AnxiousSeal95 absolutely agree with you!
When you are put in a situation when a production model has failed, or is not performing how is expected, then if you as a company your deriving revenue off that service, you very quickly have to diagnose what the severity of the problem is, and what is potentially causing it. As you clearly make out, the degrees of freedom which go into why a given model may behave differently include the code itself, the data, the pre-processing steps, the training parameters and the deployment environment itself.
The ability to lock all this down with publishing, as well as being able to difference an entire experiment with another, is very powerful, and immediately helps to close down the potential avenues of investigation for the cause of a model failure.
I have been there before, when a version of numpy was bumped and the setup.py file didn't specify the exact version, and when a deployment environment was recreated, it didn't install the same version of numpy, which led to diverging answers. And you won't be surprised to hear that during a development process of a model, checking package versions is not the first thing you do, you assume it's the code, or the data!
LOL Love this Thread and sorry I didn't answer earlier!
VivaciousPenguin66 EnviousStarfish54 I totally agree with you. We do have answers to "how do you do X or Y" but we don't have workflows really.
What would be a logical place to start? Would something like "training a Yolo V3 person detector on COCO dataset and how you enable continuous training (let's say adding PASCAL dataset afterwords) be something interesting?
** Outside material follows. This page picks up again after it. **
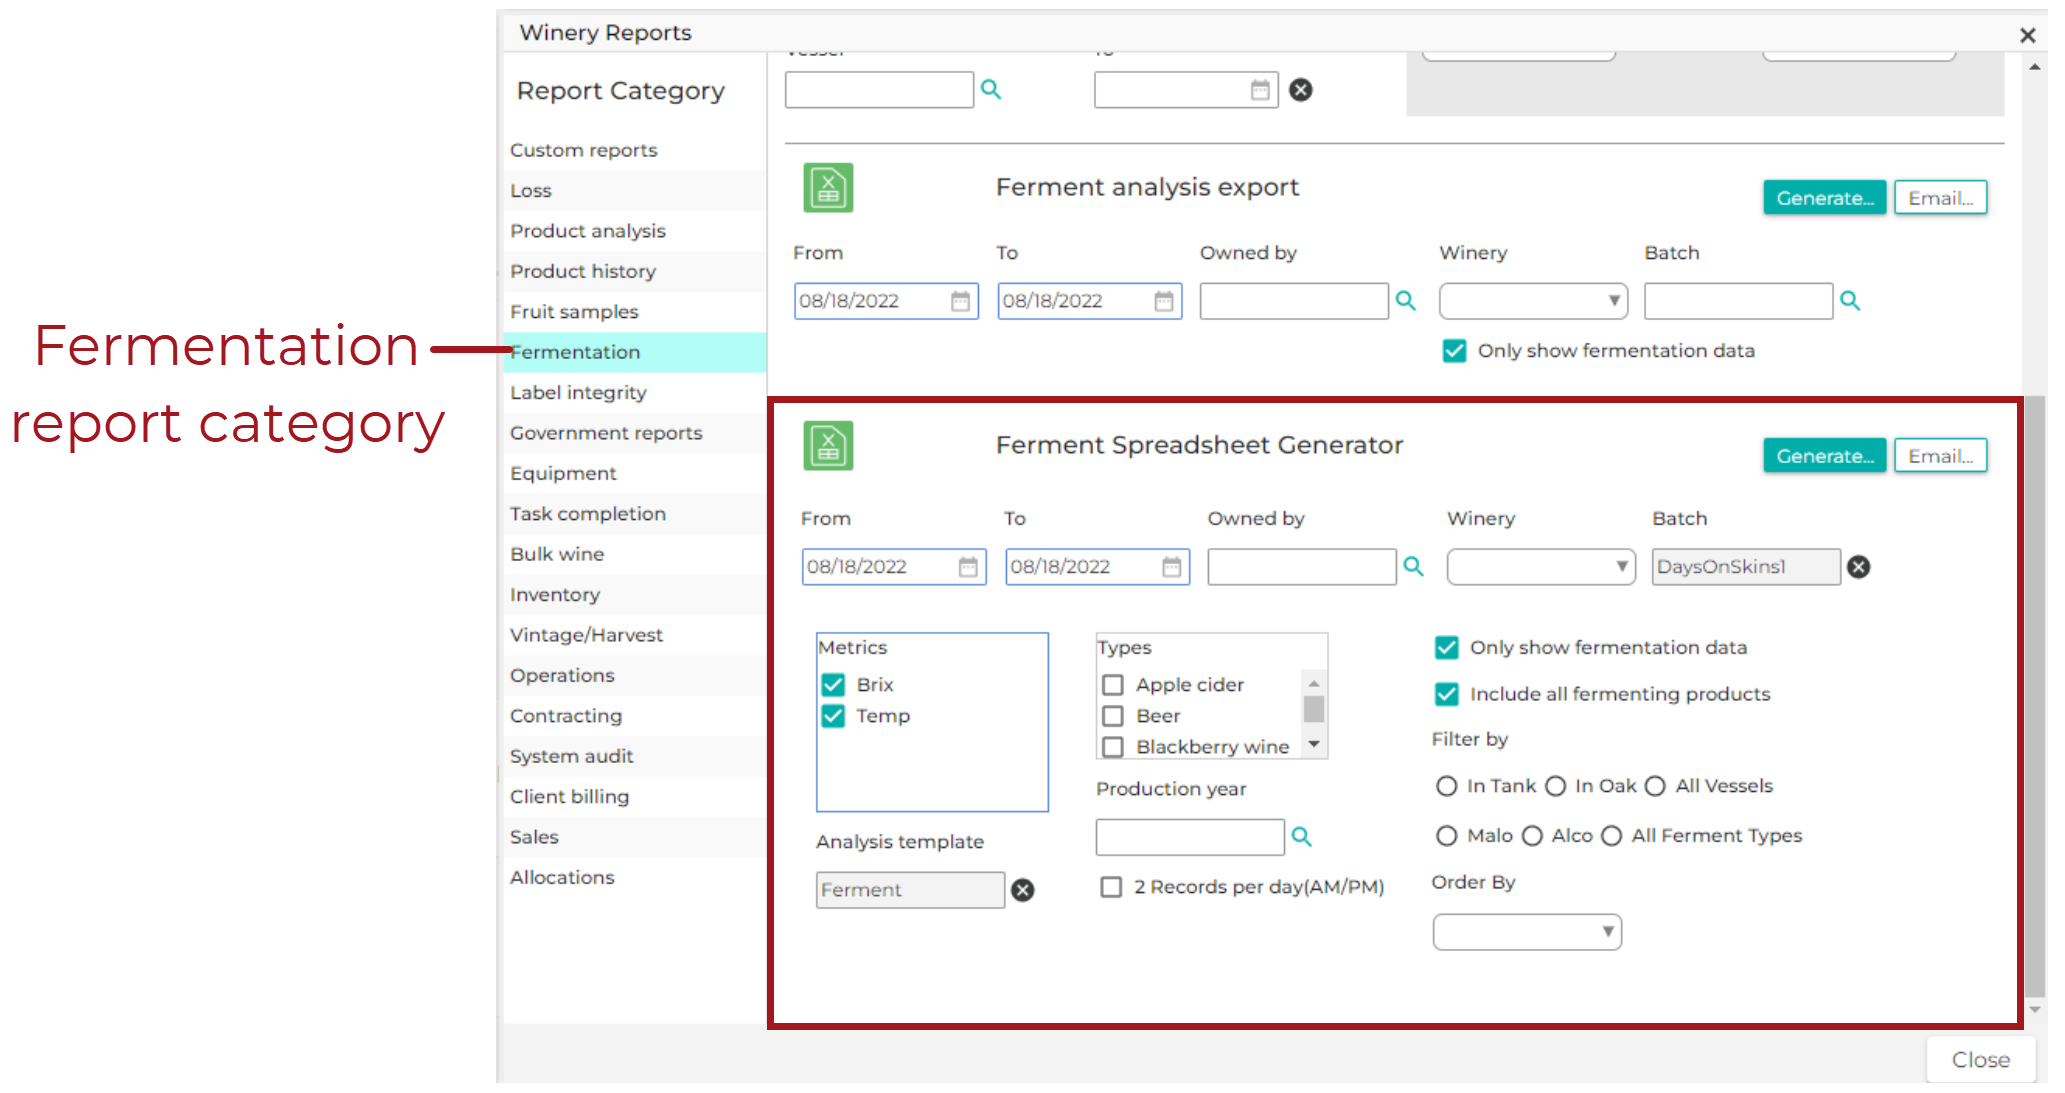Search Owned by in Ferment analysis export
The width and height of the screenshot is (2065, 1093).
(x=1405, y=300)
The only problem is the friction between atomic and big picture. In atomic, I'm giving you a step by step guide on how to do things. It's very easy when I use a 100 lines script of pytorch mnist (which also auto-downloads the dataset which weighs like 10MB).
It's harder when it's a GIANT repository with lots of built-in preprocessing and a 20GB dataset.
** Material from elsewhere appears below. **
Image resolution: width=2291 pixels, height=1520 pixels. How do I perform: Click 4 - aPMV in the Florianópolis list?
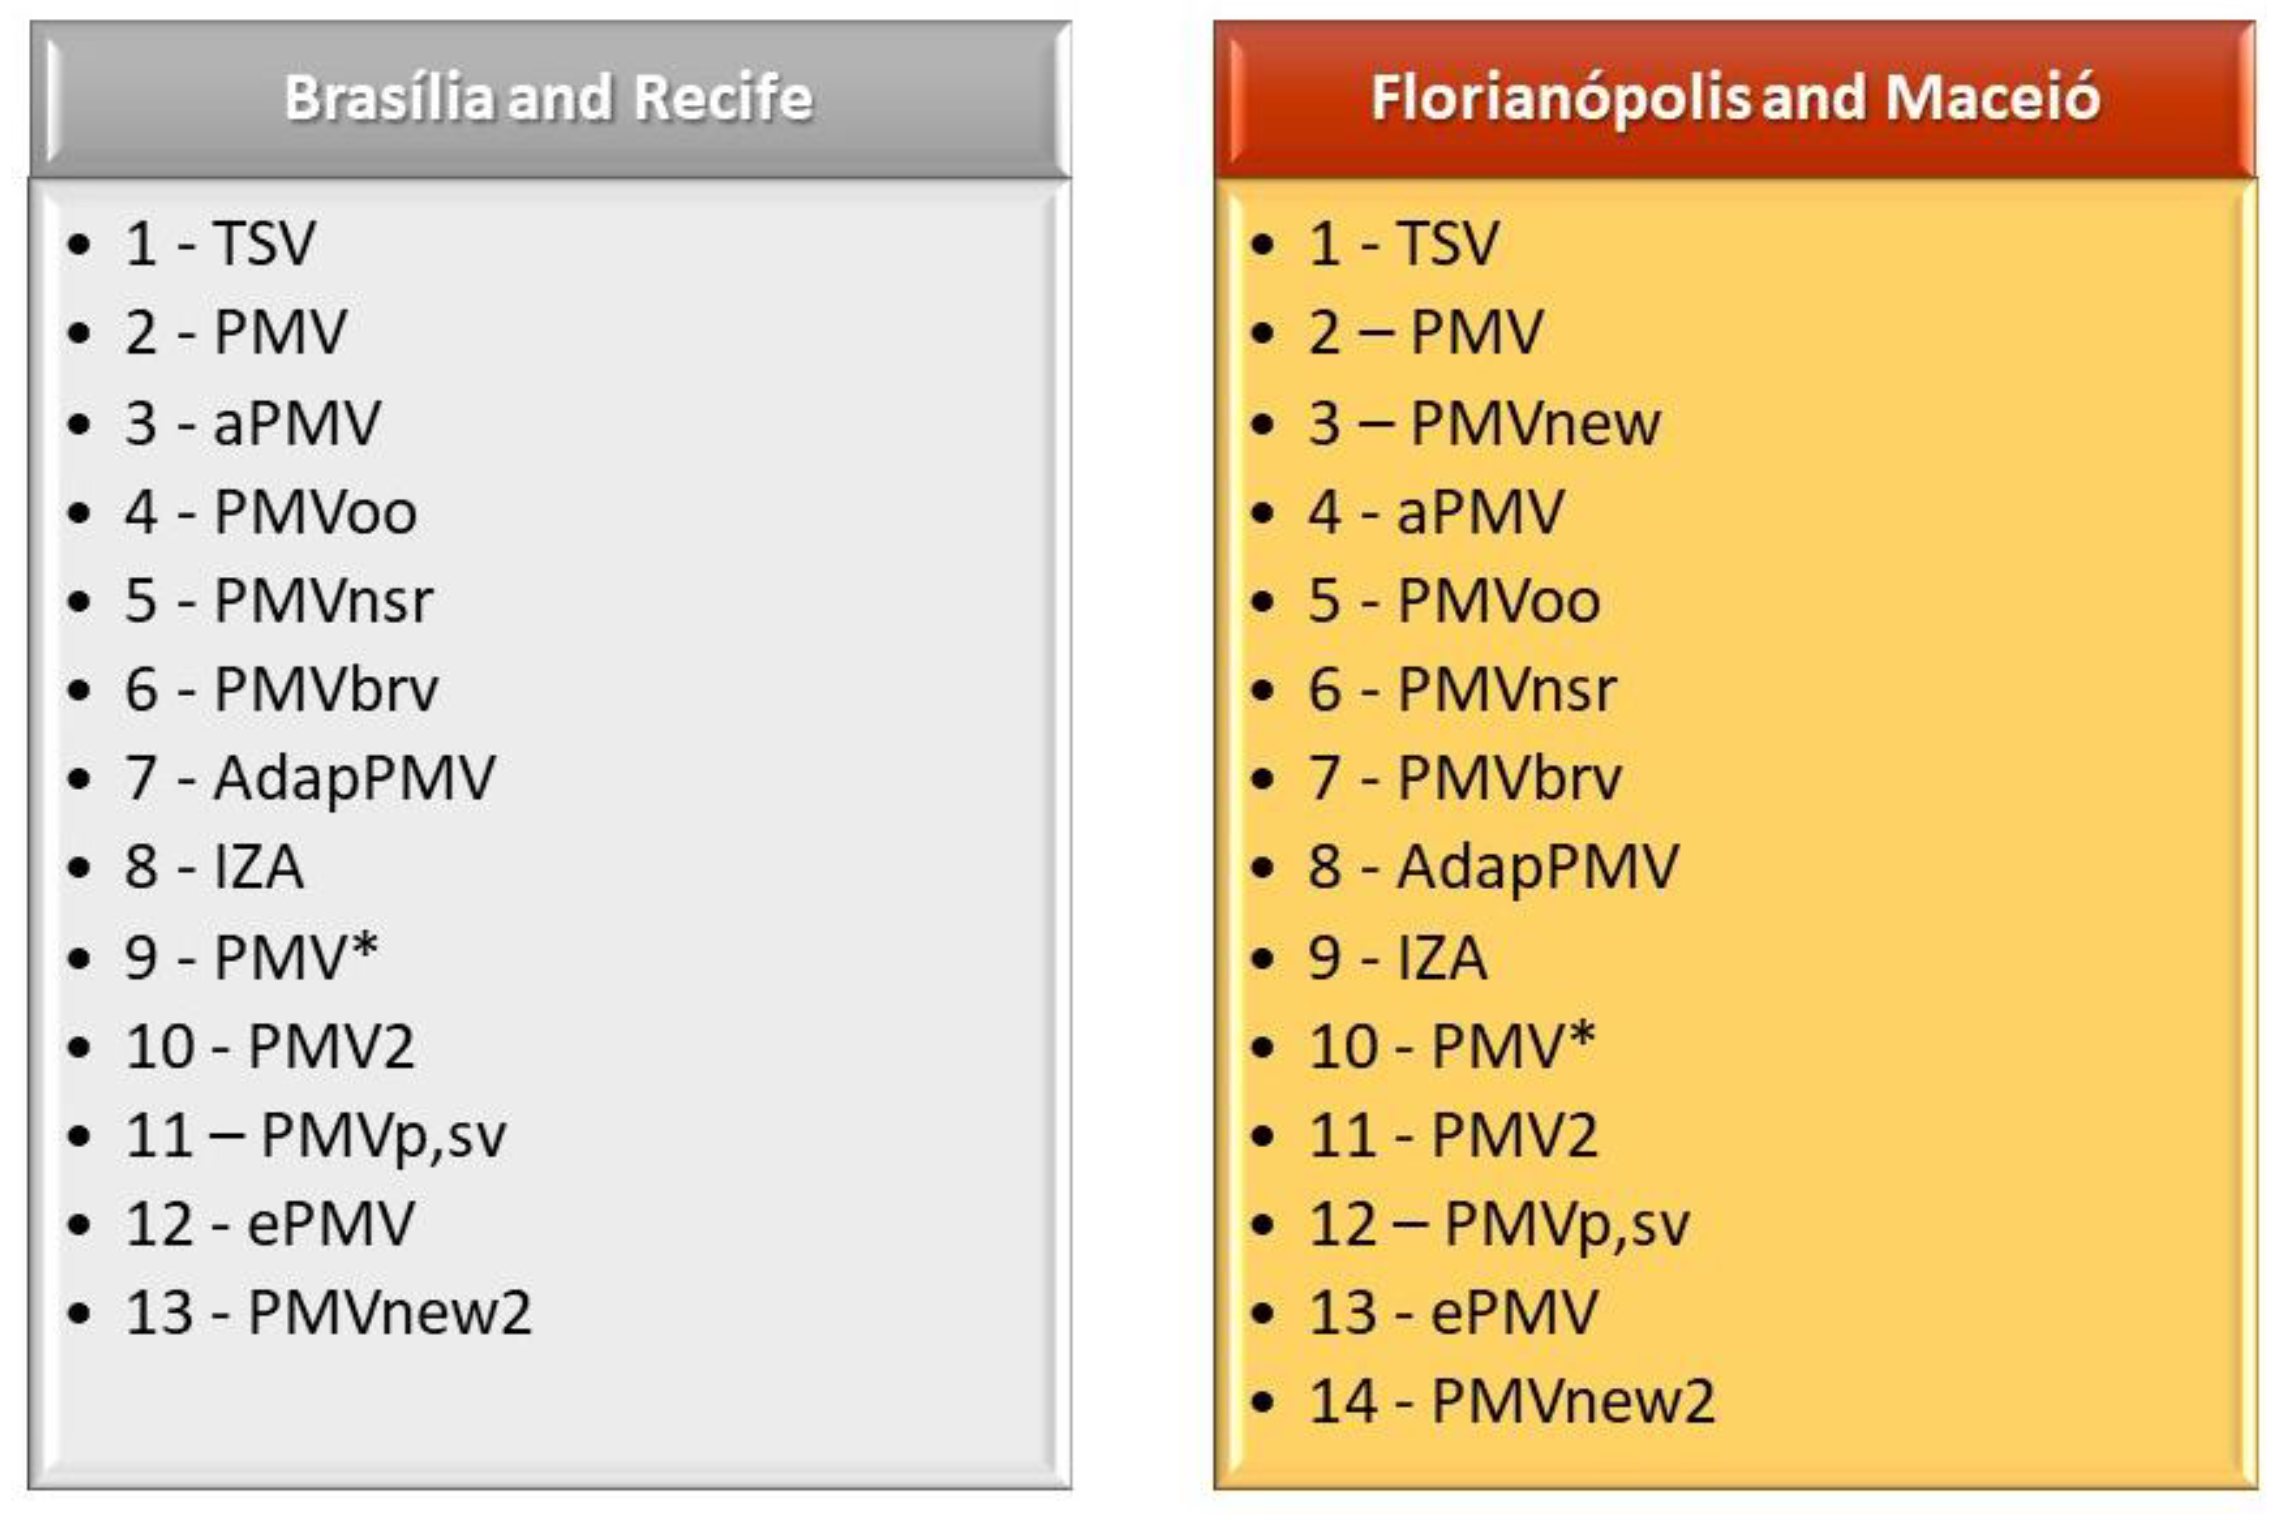(x=1436, y=511)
We do have big-picture blog posts like https://clear.ml/blog/how-theator-built-a-continuous-training-framework-to-scale-up-its-surgical-intelligence-platform/ https://clear.ml/blog/good-testing-data-is-all-you-need-guest-post/ and https://clear.ml/blog/how-trigo-built-a-scalable-ai-development-deployment-pipeline-for-frictionless-retail/ but I feel they are more "philisophical" and thought pieces than actually stuff that you can start working on tomorrow morning.
So my question to you is, what kind of examples would be helpful for you guys?